A computer readable medium is provided. The computer readable medium comprises one or more programs for processing an image, the one or more programs comprising instructions that, when executed by one or more processors, cause the one or more processors to encode the downsampled image. The instructions further cause the one or more processors to upsample the downsampled image. The instructions further cause the one or more processors to filter the downsampled image in combination with the upsampling to form a predictor image. Weights of a spatial weight matrix are based on a spatial scaling ratio.

:: What is asked ::
1. In the image-processing passage, what are the weights of the spatial weight matrix based on?
2. Transcribe the stretch of the image-processing passage from "A computer readable" through "spatial scaling ratio." word for word.

:: Dataset section ::

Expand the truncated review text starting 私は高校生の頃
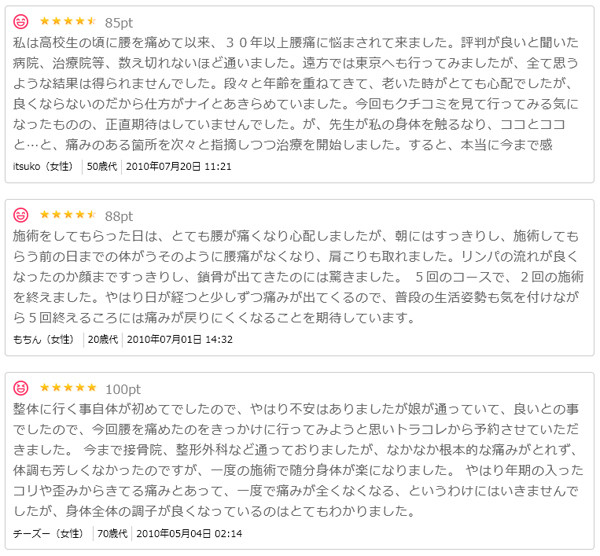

:: Responses per task ::
1. A spatial scaling ratio.

2.
A computer readable medium is provided. The computer readable medium comprises one or more programs for processing an image, the one or more programs comprising instructions that, when executed by one or more processors, cause the one or more processors to encode the downsampled image. The instructions further cause the one or more processors to upsample the downsampled image. The instructions further cause the one or more processors to filter the downsampled image in combination with the upsampling to form a predictor image. Weights of a spatial weight matrix are based on a spatial scaling ratio.